Twitter will now notify users if a tweet they liked, retweeted, or replied to receives contextual information from Community Notes contributors. “This helps give people extra context that they might otherwise miss,” the company said in a tweet.
Starting today, you’ll get a heads up if a Community Note starts showing on a Tweet you’ve replied to, Liked or Retweeted. This helps give people extra context that they might otherwise miss. pic.twitter.com/LIcGgl2zdJ
— Community Notes (@CommunityNotes) February 21, 2023
Liking, retweeting, or replying to a tweet gives it some sort of relevance in recommendation algorithms — and Twitter has been pushing its algorithmic feed for a while now. If a Community Notes contributor’s context can debunk the original view, chances are that people might remove their likes or retweets.
The program was first introduced under the name “Birdwatch” in 2021 for US-based users. After Elon Musk bought Twitter, he renamed the program to “Community Notes” — even as Jack Dorsey thought it was the “most boring Facebook name ever.”

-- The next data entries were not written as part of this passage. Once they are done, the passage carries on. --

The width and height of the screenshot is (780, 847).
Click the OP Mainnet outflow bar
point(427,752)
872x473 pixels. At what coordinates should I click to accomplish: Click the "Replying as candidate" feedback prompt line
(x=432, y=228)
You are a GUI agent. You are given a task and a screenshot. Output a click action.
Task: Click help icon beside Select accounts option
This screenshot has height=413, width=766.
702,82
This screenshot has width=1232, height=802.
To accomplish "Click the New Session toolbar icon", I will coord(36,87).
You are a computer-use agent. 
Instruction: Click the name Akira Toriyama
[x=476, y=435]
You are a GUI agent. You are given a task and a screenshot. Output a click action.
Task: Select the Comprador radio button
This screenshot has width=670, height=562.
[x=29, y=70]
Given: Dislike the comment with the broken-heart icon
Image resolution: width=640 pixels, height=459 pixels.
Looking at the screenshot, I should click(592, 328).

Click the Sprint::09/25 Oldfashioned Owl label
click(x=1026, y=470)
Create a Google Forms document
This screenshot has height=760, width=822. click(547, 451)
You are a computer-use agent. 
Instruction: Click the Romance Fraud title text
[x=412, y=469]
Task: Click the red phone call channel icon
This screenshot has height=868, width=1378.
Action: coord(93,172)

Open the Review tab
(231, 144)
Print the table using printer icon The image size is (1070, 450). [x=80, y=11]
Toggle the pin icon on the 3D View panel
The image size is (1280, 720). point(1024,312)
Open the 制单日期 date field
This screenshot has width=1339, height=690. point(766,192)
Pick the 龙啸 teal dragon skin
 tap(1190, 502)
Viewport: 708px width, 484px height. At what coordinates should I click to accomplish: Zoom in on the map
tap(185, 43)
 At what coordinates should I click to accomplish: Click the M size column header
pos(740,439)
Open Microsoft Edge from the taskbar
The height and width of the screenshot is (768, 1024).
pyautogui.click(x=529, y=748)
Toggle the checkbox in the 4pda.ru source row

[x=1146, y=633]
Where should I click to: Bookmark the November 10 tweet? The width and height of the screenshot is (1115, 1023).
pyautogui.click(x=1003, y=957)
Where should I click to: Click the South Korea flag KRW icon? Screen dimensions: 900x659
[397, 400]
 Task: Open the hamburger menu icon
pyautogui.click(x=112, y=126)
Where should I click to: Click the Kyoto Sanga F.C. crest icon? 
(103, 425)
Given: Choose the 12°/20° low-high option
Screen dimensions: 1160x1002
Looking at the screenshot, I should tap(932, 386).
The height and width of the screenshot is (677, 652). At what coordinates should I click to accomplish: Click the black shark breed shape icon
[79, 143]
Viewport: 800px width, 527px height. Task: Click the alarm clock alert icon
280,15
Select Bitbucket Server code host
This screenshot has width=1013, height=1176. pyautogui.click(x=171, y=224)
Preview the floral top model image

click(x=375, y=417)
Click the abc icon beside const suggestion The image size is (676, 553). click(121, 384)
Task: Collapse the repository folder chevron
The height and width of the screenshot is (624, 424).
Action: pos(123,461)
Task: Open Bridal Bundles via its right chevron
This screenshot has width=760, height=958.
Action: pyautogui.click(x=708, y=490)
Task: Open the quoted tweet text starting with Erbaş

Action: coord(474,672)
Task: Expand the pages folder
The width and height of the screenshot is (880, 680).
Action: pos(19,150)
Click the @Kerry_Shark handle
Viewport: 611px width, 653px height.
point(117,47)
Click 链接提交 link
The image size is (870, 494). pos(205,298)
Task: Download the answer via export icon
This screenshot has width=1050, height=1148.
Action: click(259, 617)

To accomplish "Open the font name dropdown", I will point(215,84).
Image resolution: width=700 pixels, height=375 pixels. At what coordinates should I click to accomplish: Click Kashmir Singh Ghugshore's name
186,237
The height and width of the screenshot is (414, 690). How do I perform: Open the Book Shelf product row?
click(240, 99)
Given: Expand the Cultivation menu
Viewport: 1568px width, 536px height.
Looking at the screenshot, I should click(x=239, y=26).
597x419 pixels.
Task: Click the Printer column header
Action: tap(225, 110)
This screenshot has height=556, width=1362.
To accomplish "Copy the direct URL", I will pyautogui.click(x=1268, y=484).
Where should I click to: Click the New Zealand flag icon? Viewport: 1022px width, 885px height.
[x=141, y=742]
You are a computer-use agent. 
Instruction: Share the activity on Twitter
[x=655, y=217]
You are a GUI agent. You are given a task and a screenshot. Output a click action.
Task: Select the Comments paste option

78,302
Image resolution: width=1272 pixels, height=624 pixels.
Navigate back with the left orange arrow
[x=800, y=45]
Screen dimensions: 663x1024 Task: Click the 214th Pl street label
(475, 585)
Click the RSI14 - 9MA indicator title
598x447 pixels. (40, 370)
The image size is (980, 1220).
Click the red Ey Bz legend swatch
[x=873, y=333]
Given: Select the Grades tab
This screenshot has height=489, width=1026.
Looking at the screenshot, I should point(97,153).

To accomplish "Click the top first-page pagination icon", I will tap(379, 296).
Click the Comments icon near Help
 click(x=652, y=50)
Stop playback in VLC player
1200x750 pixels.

In December, Twitter started showing Community Notes to all users across the globe. In January, the company began to accept notes from contributors based in the UK, Ireland, Australia, and New Zealand apart from the US. So the global context is still missing from the Community Notes program.
Over the last few months, Musk & co. have made changes to the algorithm like tweaking the visibility of low-quality notes, extending the type of notes for contributors, and stabilizing the impact score of contributions.
Given that the new management has laid off several people including contractors working in the safety and trust department, Twitter’s reliance on algorithms and crowdsourcing for content moderation has increased rapidly. This burden could further increase as the company has shut off free API access to researchers, a lot of whom contributed to pointing out hate speech and misinformation on the platform.